For univariate functions, the method partitions the domain at points where the second derivative vanishes, applies the OVERT algorithm on each convex sub‑interval to obtain piecewise‑linear bounds, and stitches them together. For multivariate functions, they introduce linear composition (addition/subtraction) and nonlinear composition (multiplication/division) operators on bounding sets. Linear composition preserves enclosure trivially, while nonlinear composition uses interval arithmetic on each grid cell, followed by a min‑max aggregation over neighboring cells to maintain soundness. The authors also note that for bilinear terms (n = 2) McCormick envelopes can be employed to tighten the bounds further.
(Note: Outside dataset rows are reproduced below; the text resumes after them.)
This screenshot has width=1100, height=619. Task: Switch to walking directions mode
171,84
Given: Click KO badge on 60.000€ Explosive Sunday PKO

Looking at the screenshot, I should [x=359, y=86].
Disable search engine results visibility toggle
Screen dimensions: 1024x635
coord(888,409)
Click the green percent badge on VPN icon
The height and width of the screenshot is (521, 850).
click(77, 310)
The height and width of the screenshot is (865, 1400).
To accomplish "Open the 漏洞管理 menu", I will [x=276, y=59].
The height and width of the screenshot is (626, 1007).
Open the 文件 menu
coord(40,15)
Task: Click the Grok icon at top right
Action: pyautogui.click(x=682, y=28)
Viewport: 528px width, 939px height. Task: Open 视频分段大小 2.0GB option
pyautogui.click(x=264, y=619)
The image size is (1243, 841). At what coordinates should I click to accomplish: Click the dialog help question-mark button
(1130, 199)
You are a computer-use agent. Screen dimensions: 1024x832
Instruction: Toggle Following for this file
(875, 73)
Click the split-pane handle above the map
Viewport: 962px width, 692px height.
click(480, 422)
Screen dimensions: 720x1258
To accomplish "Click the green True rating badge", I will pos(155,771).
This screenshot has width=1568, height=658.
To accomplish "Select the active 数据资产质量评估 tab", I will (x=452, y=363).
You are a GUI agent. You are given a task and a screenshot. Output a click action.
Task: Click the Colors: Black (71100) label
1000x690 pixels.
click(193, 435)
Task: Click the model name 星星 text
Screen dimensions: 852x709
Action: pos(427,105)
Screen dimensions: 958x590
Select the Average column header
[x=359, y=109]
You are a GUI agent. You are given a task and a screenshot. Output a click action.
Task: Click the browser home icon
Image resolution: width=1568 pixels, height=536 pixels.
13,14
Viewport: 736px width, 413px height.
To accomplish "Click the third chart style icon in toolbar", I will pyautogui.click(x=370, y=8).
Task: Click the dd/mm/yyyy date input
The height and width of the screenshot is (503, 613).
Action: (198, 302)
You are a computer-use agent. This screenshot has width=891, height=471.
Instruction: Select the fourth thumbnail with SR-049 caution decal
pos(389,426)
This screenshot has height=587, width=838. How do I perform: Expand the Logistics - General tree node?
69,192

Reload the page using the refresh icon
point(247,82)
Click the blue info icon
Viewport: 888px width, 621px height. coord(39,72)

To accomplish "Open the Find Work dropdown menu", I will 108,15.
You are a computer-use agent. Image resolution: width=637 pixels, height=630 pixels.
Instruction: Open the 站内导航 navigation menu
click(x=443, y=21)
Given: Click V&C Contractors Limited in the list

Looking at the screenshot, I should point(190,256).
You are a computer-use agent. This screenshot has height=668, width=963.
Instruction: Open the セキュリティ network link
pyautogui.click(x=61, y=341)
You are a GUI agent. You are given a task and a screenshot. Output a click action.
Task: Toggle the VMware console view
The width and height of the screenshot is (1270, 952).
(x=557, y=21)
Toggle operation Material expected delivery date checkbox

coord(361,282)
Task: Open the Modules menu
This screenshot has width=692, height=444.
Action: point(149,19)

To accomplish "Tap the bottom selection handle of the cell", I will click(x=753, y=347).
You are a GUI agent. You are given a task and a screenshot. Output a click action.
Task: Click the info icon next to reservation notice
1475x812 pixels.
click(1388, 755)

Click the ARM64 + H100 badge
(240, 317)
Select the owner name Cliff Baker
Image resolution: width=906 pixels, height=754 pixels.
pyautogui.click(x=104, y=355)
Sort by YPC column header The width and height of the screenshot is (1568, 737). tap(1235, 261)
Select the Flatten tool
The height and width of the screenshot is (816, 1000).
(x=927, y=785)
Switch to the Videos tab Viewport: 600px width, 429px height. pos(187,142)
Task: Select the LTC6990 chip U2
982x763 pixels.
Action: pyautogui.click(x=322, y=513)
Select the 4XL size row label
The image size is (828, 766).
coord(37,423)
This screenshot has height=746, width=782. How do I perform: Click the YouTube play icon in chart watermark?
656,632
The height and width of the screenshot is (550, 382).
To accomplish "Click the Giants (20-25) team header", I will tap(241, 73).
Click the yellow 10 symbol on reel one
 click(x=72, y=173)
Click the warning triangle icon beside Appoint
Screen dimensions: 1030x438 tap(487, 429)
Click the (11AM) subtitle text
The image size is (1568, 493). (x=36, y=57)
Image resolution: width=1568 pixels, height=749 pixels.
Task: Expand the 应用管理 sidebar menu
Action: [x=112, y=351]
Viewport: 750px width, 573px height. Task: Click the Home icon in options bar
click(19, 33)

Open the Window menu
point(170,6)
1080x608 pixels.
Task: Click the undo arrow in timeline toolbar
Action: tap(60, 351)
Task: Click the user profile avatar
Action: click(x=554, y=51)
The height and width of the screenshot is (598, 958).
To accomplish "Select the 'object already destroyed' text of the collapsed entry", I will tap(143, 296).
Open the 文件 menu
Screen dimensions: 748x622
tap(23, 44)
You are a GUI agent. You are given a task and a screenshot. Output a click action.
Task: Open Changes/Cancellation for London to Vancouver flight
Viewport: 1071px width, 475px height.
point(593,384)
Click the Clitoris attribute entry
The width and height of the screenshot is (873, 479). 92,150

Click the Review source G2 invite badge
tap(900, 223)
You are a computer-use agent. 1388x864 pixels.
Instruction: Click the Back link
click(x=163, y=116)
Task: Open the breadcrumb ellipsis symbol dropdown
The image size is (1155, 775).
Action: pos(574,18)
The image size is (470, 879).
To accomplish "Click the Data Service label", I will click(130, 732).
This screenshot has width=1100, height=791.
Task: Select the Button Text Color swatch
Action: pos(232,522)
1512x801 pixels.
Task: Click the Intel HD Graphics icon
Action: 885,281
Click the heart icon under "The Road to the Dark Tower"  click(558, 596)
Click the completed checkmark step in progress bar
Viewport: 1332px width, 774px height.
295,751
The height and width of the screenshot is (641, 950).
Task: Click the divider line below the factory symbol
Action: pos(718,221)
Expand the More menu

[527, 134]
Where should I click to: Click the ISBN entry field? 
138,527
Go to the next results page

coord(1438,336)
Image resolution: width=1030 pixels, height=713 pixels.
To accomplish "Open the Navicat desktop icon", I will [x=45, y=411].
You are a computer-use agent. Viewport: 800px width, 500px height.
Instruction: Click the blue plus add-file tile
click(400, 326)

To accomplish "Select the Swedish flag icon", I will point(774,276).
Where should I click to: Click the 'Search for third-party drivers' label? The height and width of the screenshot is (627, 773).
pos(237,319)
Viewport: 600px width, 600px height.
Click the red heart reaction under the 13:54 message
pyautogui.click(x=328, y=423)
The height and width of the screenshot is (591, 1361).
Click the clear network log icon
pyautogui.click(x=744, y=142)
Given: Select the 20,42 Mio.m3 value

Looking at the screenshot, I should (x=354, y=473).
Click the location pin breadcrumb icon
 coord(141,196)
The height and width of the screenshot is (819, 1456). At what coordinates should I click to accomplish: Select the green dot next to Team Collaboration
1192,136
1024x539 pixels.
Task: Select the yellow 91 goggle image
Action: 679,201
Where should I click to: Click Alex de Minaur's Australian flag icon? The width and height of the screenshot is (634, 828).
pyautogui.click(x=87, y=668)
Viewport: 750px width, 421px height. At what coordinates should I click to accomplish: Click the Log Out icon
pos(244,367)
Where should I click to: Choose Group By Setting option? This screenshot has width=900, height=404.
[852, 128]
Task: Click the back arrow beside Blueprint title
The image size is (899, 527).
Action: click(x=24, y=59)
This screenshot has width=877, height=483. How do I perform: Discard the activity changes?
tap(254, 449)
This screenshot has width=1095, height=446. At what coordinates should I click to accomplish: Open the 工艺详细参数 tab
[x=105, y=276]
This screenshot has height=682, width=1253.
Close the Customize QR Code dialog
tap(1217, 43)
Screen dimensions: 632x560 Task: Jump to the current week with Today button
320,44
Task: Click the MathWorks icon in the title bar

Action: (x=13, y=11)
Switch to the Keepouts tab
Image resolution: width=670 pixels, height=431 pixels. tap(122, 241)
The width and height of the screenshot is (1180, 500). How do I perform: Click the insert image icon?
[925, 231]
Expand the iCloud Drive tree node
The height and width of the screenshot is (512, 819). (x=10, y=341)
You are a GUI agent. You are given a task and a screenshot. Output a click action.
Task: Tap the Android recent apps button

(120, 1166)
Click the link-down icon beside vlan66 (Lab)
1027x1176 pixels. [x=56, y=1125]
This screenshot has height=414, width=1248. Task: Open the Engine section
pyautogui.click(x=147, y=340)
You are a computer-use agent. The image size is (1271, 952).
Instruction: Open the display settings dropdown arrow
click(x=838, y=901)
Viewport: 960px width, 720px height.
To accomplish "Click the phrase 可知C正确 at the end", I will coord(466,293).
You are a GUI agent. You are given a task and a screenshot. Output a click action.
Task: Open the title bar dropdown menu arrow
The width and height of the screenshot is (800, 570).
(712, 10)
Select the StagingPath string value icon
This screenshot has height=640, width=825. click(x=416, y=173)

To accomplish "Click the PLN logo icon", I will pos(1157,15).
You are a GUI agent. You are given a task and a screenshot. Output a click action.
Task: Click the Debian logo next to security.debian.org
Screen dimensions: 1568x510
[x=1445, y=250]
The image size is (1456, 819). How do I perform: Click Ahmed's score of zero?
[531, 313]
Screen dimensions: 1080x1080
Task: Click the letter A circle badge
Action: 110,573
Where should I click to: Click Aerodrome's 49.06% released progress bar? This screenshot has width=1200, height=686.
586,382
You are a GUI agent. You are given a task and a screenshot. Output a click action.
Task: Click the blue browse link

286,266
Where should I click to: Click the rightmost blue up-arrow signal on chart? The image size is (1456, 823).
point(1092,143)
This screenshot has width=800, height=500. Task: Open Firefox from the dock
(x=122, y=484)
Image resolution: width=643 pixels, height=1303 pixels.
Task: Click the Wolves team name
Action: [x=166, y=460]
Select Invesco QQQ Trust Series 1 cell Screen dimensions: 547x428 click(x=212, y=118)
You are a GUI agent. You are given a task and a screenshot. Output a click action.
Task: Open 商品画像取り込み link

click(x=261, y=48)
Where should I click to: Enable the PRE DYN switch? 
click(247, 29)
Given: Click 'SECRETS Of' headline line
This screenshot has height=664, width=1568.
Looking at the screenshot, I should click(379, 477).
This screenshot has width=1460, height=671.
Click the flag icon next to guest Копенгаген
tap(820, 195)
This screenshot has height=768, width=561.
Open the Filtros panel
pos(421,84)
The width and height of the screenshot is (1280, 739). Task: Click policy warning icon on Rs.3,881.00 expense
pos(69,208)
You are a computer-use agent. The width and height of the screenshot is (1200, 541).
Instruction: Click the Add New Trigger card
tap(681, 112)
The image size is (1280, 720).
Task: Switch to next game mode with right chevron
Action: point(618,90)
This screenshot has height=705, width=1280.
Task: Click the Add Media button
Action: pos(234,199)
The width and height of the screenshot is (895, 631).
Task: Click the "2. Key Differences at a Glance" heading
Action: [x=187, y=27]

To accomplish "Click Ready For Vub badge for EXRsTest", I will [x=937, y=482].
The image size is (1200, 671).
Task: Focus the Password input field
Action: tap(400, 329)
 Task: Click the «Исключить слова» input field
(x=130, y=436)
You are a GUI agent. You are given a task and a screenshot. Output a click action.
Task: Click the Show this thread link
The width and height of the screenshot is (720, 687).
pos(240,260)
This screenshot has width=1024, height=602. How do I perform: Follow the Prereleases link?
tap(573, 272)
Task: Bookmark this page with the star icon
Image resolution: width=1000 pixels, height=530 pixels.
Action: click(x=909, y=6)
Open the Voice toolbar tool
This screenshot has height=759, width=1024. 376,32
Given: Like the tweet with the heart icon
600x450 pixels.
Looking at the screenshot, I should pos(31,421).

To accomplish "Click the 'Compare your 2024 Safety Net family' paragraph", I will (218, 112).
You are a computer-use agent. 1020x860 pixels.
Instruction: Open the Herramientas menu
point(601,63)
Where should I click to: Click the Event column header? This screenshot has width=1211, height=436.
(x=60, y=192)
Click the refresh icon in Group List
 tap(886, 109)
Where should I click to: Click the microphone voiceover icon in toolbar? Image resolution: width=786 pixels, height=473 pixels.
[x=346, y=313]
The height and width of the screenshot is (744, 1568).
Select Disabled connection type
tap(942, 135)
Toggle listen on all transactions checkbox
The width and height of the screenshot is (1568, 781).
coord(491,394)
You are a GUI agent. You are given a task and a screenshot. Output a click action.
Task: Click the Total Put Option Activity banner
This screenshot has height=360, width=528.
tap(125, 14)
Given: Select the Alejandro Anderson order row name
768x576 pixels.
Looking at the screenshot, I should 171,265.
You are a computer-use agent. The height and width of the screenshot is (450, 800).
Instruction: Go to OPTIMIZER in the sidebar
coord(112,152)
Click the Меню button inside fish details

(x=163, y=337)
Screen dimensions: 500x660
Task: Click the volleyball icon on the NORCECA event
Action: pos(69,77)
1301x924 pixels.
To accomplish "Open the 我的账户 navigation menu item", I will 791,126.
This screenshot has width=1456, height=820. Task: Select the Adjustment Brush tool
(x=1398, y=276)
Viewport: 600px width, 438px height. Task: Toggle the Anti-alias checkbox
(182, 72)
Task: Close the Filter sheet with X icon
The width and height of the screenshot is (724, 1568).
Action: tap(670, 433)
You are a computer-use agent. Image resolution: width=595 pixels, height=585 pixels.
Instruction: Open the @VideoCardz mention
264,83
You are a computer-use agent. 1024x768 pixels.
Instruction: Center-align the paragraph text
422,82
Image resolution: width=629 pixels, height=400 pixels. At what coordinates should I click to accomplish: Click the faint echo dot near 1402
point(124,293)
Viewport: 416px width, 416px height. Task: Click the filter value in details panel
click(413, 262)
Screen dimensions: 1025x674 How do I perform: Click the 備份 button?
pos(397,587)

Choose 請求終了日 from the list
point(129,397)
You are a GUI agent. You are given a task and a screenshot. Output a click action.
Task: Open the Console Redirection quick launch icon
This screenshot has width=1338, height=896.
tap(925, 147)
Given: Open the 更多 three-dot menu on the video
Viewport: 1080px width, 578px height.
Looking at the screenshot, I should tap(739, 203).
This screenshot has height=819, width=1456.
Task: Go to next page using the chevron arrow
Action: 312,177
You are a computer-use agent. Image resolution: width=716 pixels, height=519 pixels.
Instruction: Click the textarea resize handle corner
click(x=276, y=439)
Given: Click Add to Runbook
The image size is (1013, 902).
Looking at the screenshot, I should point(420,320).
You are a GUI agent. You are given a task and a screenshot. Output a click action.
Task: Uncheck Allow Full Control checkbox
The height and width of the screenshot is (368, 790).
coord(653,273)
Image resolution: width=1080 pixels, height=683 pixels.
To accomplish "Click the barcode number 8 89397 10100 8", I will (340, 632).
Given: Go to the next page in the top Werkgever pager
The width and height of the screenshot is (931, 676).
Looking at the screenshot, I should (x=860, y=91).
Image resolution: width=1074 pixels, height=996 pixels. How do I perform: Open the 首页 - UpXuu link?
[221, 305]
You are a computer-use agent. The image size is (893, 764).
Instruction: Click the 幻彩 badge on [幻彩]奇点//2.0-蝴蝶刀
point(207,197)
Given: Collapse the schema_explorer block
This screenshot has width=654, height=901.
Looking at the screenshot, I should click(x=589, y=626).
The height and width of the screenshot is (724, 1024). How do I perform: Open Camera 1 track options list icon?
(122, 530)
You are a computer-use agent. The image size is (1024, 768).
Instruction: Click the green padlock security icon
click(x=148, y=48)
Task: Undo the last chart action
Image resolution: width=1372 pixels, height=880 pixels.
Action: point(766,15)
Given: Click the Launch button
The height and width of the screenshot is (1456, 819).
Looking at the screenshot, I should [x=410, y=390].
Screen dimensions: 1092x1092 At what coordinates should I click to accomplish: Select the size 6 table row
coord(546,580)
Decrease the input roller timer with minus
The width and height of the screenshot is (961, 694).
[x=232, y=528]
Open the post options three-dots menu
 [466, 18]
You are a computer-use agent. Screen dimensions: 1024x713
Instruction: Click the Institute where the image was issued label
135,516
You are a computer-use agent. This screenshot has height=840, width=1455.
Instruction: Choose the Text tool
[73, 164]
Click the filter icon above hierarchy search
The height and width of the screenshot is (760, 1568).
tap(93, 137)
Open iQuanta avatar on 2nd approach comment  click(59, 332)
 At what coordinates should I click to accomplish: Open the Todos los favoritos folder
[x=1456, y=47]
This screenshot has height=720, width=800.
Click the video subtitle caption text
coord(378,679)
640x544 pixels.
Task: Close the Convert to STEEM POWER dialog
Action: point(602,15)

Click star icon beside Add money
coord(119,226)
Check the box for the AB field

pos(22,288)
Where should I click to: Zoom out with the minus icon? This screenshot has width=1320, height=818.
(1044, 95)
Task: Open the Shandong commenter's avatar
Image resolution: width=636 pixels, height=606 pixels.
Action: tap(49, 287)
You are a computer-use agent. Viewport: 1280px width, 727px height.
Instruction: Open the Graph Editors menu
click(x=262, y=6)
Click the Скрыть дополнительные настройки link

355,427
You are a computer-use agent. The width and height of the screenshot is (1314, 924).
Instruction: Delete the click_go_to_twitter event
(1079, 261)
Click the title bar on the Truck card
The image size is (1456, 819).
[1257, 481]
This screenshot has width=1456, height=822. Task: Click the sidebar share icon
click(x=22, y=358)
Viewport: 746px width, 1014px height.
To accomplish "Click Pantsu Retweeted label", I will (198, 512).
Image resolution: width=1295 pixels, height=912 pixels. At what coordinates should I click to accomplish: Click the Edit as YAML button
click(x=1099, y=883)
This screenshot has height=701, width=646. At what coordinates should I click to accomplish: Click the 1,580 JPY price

The OVERTPoly algorithm proceeds as follows:

1. Recursively traverse the syntax tree of each transition function fᵢ, constructing bounding sets for constants, univariate elementary functions, and compositions using the rules above.
2. Assemble the bounding sets for all fᵢ into a polyhedral representation of the one‑step reachable set.
3. Encode the ReLU‑based multilayer perceptron controller as MILP constraints (each ReLU becomes a pair of linear constraints plus a binary activation variable).
4. Combine the dynamics constraints, controller constraints, and safety specifications (goal set G, avoid set A) into a single MILP.
5. Solve the MILP; the optimal solution yields an over‑approximation ˆτ_D(I) of the true reachable set τ_D(I). If ˆτ_D(I) ⊆ G and ˆτ_D(I) ∩ A = ∅, the system is declared safe.

Experimental evaluation uses five benchmark NFS problems drawn from drone racing trajectory tracking, autonomous lane keeping, robotic arm control, and other safety‑critical domains. Compared against the state‑of‑the‑art combinatorial verifier OVERT and the abstraction‑propagation tool CORA, OVERTPoly achieves an average speedup of roughly eight times while producing reachable sets that are 15–30 % tighter in volume. Notably, in scenarios with narrow avoid regions where OVERT and CORA either time out or return overly conservative sets that intersect the unsafe region, OVERTPoly successfully verifies safety thanks to its tighter polyhedral bounds.

The authors acknowledge limitations: the quality of the enclosure depends on the chosen grid resolution, leading to a trade‑off between precision and computational cost; the current formulation assumes ReLU‑MLPs, so extending to other activation functions or convolutional networks will require additional work. Future directions include adaptive grid refinement, support for broader neural architectures, and integration with controller synthesis pipelines.

In summary, the paper presents a mathematically rigorous, scalable approach for verifying nonlinear neural feedback systems by marrying tight polyhedral abstractions with MILP‑based verification, demonstrating significant practical advantages over existing methods.